[[ Passage, beginning ]]

In even this famed photo of some of the slaves who built the White House, you can witness the range of headwrap styles.
Black women’s headwraps protected their hair and scalp from heat and sun as well as kept their hair clean. But these wraps were also symbols and adornment. There are records of slaveowners, particularly white female slave mistresses, who commented in disgust at how bright black women’s headwraps were, seen a mile away. When I try to imagine what that scene must have looked like in reality, I envision something quite splendid! While other whites would have understood these white women’s responses as a commentary on black women’s subhuman status, I see it as proof that black women in slavery used headscarves as ornaments that marked their beauty and themselves in community with other black women. We also know from the historical record that black women wore different kinds of headscarves for formal events (funerals and the like) and also tied them differently for different occasions. In photos before AND after emancipation, you can see groups of black women in headscarves where no two headscarves look the same: the patterns and the wrappings are endlessly varied, working as a kind of improvisational performance reminiscent of a Jazz Quartet…. an elaborate individuality alongside community rhythm at the same time.

[[ Passage, end ]]
[[ Data extract, beginning ]]

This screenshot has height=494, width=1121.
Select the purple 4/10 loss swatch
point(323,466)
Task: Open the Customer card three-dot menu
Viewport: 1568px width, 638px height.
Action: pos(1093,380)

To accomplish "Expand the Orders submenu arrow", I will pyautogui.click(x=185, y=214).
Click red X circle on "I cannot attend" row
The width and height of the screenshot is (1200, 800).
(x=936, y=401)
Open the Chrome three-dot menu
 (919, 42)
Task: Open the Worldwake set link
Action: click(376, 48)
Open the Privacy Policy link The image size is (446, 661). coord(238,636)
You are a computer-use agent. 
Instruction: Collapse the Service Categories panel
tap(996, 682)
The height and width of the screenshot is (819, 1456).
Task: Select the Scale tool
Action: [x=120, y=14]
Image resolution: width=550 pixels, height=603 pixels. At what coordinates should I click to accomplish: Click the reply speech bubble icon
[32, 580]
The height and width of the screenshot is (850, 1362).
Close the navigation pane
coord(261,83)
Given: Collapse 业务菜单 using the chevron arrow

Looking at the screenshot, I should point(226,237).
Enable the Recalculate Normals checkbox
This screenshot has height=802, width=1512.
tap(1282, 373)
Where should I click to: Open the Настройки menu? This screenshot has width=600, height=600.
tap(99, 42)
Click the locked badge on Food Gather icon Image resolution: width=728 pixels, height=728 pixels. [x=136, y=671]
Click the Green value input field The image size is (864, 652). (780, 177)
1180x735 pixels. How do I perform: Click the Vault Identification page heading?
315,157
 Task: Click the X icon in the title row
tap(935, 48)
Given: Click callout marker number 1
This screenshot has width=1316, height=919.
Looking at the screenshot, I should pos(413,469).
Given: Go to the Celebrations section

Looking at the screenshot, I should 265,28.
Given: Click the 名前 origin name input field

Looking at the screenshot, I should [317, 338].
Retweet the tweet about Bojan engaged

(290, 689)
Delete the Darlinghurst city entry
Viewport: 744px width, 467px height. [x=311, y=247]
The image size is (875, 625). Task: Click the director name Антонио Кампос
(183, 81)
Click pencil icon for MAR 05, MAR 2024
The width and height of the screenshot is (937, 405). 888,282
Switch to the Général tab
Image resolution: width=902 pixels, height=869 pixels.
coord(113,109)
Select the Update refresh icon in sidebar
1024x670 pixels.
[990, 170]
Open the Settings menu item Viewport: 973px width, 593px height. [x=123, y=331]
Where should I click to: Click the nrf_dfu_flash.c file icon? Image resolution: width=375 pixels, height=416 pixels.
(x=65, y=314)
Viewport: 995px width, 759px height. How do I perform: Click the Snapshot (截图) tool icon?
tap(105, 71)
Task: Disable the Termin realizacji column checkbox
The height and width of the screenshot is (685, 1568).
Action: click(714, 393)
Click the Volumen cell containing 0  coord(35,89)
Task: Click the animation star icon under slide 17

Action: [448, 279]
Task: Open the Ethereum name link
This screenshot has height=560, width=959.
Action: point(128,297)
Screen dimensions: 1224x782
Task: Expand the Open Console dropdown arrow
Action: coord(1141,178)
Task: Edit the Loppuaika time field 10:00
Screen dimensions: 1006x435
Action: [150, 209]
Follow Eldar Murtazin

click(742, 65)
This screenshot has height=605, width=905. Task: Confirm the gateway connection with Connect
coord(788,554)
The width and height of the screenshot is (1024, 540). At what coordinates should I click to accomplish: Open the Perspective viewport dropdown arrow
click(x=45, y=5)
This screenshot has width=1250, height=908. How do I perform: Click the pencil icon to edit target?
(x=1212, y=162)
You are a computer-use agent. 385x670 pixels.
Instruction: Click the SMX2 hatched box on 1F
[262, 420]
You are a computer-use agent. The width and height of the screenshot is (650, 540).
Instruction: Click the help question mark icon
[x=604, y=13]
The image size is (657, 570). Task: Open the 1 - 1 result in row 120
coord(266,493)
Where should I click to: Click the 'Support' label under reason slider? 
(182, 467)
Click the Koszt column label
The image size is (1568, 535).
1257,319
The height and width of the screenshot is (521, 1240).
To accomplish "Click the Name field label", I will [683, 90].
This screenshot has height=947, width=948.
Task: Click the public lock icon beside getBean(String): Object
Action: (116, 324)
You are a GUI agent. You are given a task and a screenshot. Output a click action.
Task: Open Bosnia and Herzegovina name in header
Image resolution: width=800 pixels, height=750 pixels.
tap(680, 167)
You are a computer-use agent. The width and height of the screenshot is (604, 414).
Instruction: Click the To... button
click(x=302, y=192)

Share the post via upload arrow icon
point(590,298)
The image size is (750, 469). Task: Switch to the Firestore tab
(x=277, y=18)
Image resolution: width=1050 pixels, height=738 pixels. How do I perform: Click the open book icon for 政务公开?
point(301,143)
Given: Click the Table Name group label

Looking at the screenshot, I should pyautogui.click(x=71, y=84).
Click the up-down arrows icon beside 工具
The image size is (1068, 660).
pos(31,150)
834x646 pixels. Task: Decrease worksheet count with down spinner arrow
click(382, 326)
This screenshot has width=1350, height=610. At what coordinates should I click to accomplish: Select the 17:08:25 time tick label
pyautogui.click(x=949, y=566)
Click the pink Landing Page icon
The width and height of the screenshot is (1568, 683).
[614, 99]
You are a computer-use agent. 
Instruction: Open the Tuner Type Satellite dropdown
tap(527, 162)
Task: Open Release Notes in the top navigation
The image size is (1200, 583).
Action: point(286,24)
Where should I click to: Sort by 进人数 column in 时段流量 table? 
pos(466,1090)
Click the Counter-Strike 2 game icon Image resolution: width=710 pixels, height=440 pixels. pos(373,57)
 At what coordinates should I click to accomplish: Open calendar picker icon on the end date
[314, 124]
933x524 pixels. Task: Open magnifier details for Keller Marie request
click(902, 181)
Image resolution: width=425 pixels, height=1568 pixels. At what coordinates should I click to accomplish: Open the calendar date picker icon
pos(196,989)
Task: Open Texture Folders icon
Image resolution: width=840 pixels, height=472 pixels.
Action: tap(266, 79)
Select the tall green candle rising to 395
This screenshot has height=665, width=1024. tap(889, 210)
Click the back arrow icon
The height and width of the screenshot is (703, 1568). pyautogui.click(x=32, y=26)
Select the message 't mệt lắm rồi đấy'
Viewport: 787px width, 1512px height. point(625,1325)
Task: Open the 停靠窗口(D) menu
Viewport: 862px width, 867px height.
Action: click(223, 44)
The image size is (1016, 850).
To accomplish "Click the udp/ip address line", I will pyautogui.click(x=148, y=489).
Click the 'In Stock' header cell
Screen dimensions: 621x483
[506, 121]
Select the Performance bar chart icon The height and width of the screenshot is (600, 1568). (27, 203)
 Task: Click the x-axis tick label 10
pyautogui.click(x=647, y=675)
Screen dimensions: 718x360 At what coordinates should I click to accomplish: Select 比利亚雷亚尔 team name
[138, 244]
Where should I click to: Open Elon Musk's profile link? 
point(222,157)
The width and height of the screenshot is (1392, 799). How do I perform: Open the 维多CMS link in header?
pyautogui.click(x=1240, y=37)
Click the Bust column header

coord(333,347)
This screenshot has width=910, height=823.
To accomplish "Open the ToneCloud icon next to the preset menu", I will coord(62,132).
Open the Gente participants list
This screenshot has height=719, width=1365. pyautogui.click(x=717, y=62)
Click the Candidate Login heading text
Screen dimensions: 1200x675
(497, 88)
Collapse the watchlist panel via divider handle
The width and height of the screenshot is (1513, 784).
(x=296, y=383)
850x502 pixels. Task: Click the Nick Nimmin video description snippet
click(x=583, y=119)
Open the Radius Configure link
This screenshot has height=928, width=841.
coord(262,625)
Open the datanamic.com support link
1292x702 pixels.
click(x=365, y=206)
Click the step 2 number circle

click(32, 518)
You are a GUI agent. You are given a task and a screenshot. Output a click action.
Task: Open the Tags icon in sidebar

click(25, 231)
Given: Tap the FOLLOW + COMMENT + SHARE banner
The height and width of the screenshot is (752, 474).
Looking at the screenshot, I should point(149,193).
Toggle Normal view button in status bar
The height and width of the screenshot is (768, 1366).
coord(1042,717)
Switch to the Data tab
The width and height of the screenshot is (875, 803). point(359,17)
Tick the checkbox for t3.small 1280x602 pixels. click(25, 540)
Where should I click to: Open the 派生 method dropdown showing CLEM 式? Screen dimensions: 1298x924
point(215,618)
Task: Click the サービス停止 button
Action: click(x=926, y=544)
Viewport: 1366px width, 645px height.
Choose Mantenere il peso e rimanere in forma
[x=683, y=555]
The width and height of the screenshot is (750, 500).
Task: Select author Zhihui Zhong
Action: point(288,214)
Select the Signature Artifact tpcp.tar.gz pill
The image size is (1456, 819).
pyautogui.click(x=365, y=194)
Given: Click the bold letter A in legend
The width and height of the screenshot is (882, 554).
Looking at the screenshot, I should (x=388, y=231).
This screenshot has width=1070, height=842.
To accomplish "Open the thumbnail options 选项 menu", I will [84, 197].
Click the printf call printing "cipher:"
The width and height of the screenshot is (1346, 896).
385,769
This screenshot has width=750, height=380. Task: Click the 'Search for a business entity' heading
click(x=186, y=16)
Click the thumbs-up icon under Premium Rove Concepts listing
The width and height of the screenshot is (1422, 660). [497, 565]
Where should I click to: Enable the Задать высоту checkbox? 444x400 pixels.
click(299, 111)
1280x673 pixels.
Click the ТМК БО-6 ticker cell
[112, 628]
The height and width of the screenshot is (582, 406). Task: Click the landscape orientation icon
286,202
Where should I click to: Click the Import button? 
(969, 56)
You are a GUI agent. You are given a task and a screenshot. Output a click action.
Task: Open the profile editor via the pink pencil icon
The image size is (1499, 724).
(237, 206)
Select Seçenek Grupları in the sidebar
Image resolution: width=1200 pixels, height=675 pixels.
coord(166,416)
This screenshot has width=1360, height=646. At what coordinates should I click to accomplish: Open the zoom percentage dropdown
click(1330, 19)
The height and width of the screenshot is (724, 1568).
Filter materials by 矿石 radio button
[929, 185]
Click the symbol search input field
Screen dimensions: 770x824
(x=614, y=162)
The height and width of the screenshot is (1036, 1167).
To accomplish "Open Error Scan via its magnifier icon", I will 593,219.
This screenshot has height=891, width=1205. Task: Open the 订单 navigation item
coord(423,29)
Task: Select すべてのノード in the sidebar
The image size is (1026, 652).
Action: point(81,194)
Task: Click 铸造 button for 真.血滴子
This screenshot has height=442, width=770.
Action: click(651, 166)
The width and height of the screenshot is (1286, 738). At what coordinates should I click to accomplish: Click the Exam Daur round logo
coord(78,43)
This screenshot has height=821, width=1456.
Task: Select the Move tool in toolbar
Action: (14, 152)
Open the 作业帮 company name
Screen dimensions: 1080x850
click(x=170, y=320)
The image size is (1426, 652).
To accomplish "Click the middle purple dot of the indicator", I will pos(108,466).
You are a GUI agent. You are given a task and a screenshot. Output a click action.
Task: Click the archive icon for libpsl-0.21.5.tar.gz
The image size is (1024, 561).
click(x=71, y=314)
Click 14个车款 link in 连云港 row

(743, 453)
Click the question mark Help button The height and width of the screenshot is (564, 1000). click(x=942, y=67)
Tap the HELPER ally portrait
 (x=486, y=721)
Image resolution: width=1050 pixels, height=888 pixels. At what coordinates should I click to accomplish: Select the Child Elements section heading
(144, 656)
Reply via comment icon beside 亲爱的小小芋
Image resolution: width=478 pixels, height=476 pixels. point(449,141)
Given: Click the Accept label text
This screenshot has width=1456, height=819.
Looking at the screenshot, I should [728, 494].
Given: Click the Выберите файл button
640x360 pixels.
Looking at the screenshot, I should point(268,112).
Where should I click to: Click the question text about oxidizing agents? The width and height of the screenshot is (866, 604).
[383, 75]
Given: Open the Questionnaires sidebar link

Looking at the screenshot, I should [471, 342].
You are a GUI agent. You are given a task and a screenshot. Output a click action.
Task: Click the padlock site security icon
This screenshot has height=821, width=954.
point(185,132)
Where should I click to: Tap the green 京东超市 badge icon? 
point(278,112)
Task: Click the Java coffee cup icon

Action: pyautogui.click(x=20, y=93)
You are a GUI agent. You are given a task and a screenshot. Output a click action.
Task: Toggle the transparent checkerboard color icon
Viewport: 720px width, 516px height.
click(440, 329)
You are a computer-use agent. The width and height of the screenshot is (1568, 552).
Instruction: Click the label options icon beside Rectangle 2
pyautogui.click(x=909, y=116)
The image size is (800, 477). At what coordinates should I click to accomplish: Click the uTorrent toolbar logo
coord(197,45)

[[ Data extract, end ]]

• Questions on the material:
1 – According to the headwrap passage, what did black women's headwraps protect from heat and sun?
2 – List every function that the headwrap passage says black women's headwraps served.
The data come from a separate source, not from the headwrap passage.

• List of solutions:
1 – Their hair and scalp.

2 –
- Protecting hair and scalp from heat and sun
- Keeping hair clean
- Serving as symbols
- Serving as adornment
- Marking the wearers' beauty
- Marking the wearers as in community with other black women